== Assignment ==
Please report how many lines in the records below contain the word "Given", giving only that number.

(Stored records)
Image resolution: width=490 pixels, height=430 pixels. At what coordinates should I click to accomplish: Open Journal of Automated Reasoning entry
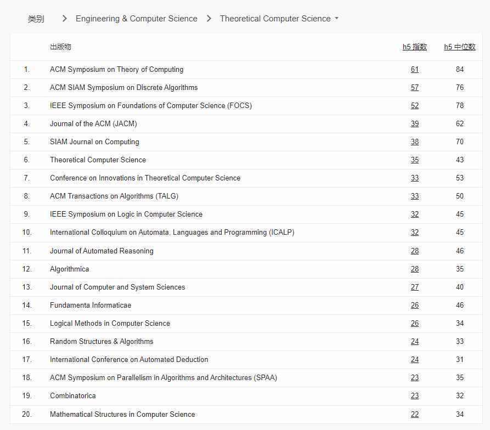pyautogui.click(x=102, y=251)
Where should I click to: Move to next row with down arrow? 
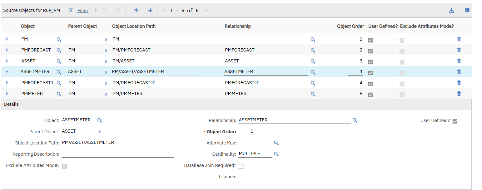pos(150,10)
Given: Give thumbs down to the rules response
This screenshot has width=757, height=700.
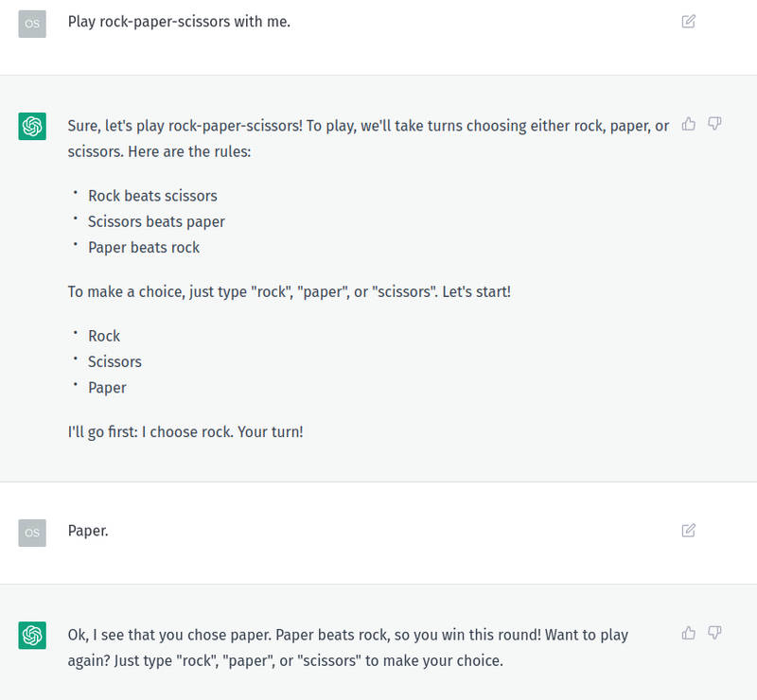Looking at the screenshot, I should click(x=714, y=124).
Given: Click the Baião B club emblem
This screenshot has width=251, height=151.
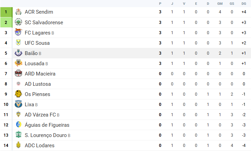Looking at the screenshot, I should click(x=18, y=53).
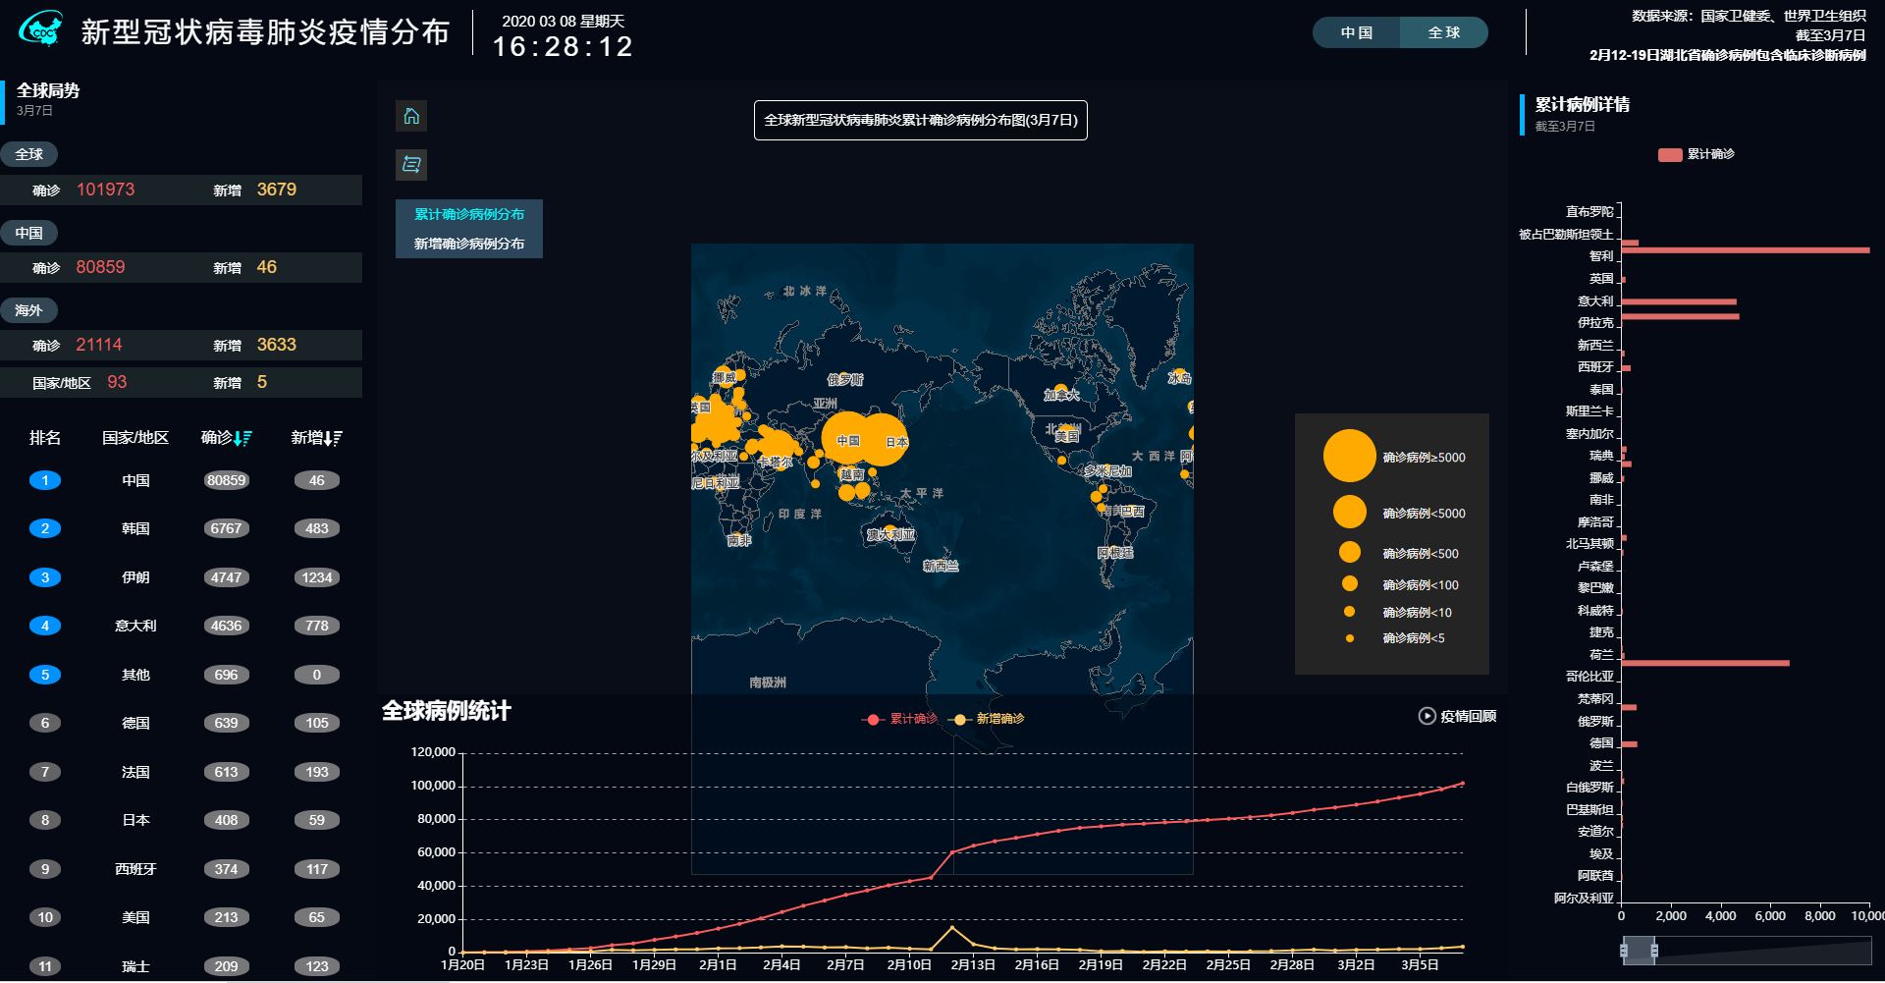The height and width of the screenshot is (983, 1885).
Task: Switch to the 中国 view tab
Action: click(1357, 32)
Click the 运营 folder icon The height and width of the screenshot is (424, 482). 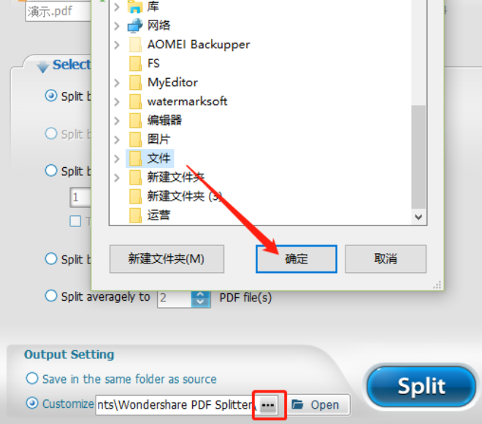[x=135, y=215]
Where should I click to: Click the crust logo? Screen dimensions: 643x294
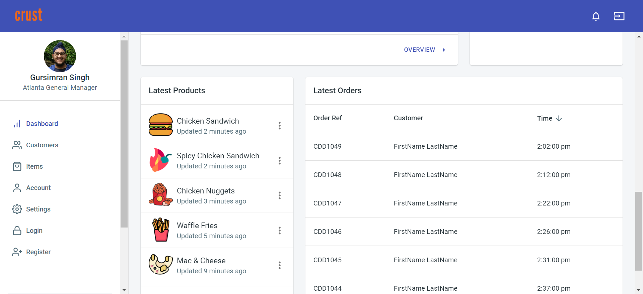(28, 15)
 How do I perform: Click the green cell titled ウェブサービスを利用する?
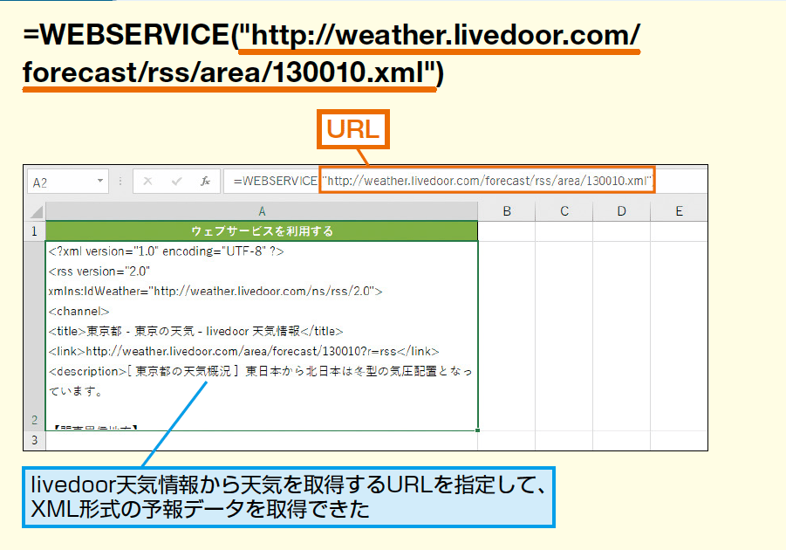point(259,230)
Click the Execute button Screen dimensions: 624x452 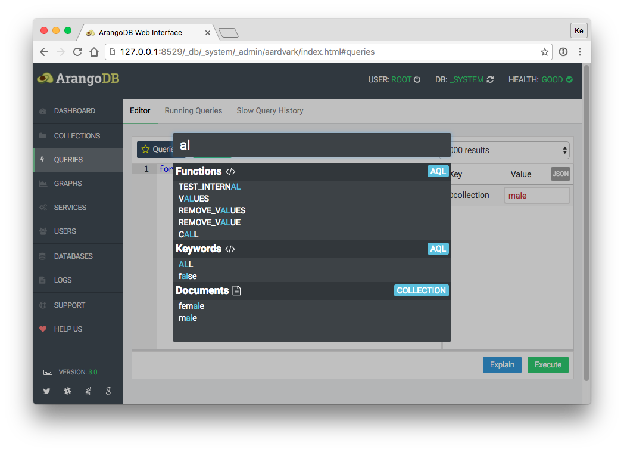548,365
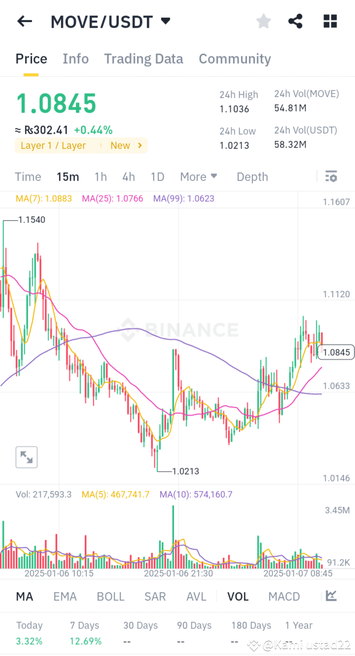Share this trading pair
355x656 pixels.
tap(295, 21)
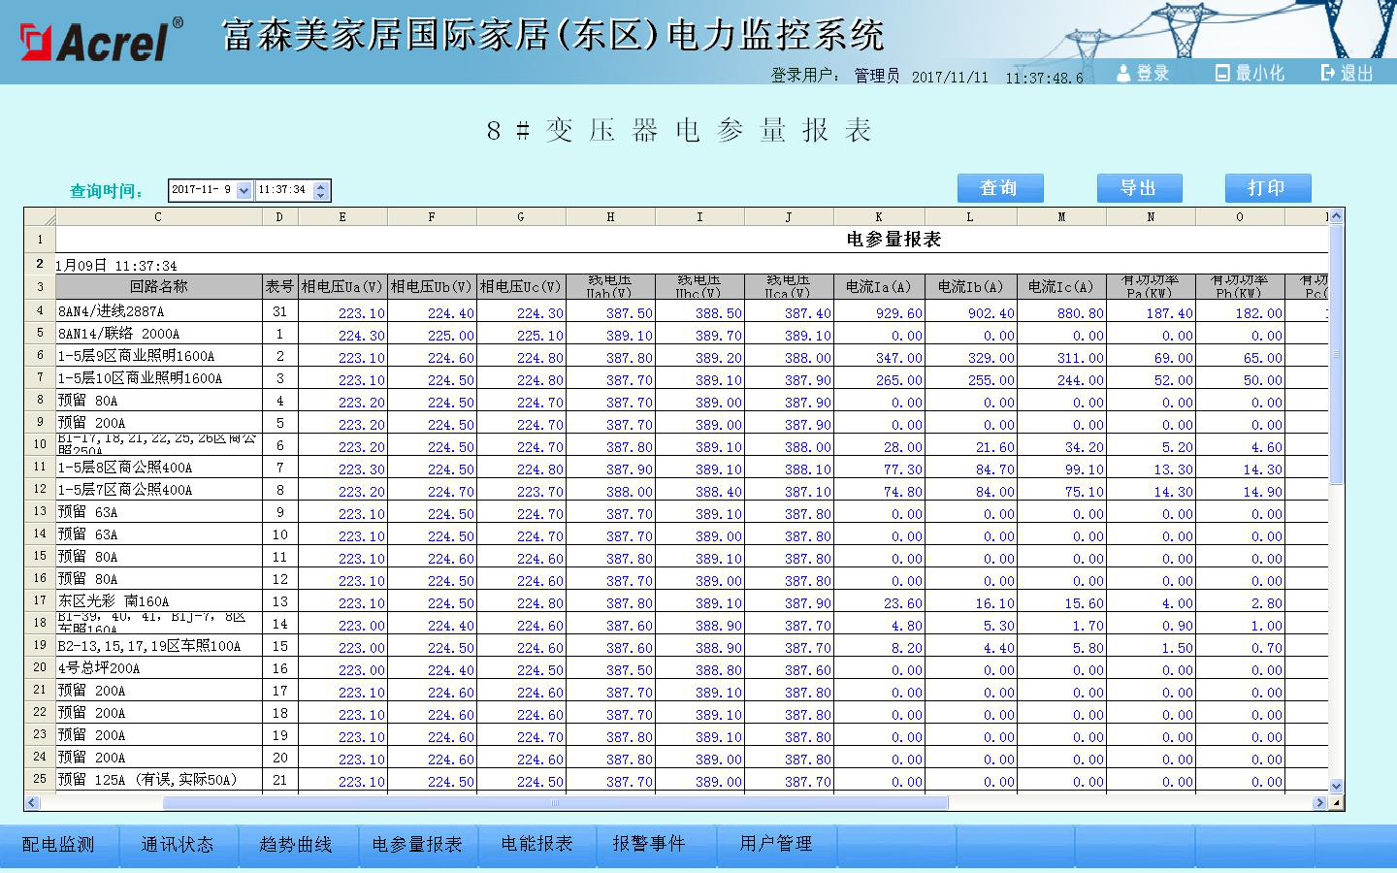Open the 配电监测 tab
Viewport: 1397px width, 873px height.
(59, 844)

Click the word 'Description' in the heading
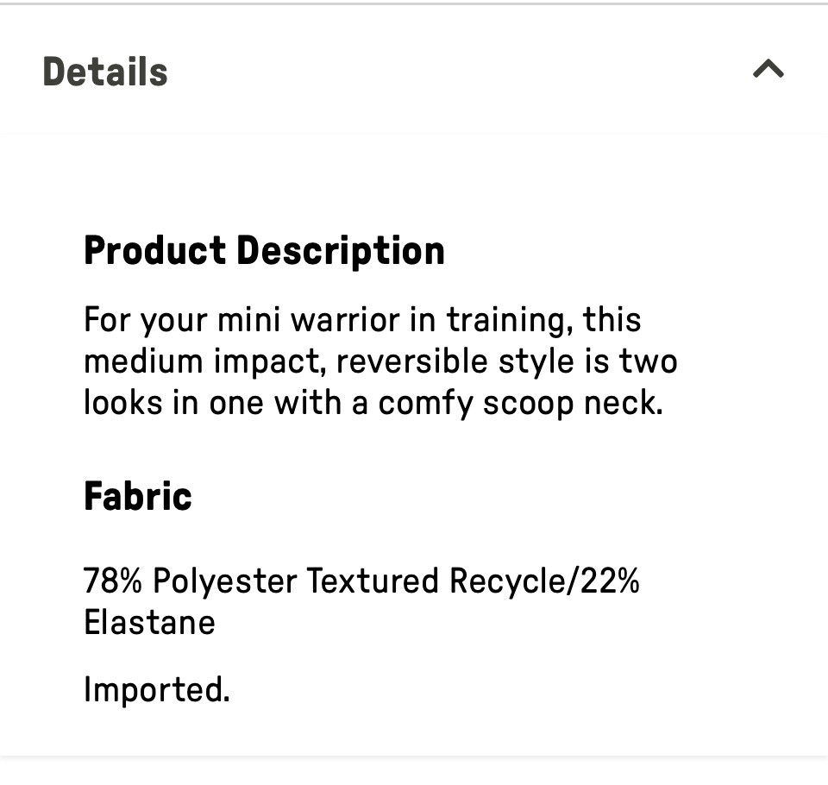click(341, 251)
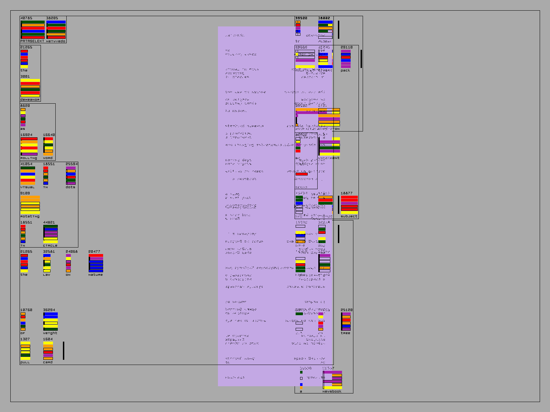
Task: Select the PATASELEKT word glyph
Action: (33, 30)
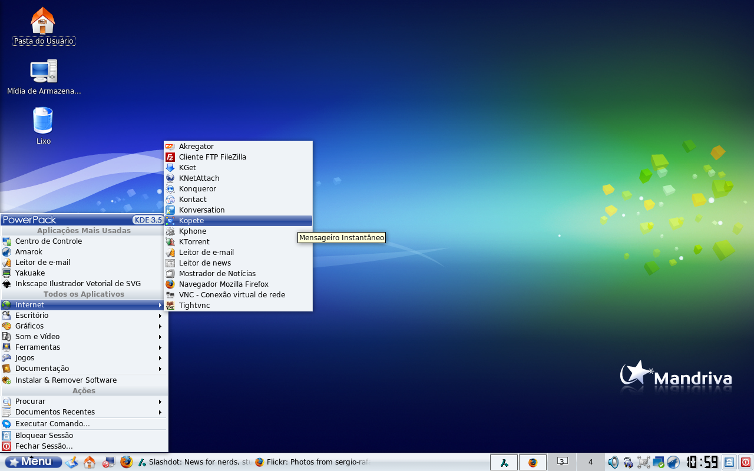Launch Firefox from the panel quick launcher
The width and height of the screenshot is (754, 471).
(126, 462)
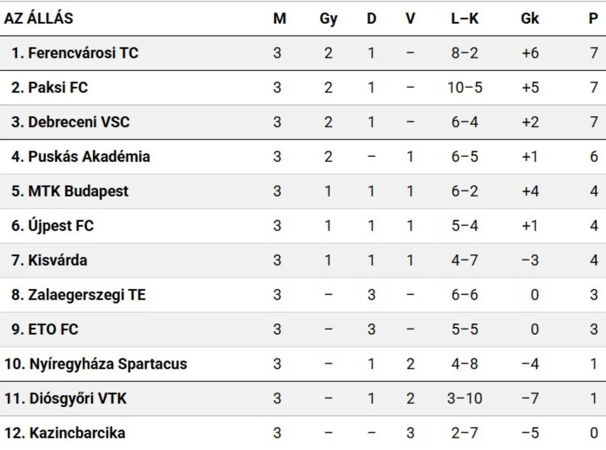Sort by the P points column header
This screenshot has width=606, height=450.
coord(593,18)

== Output of the task ==
2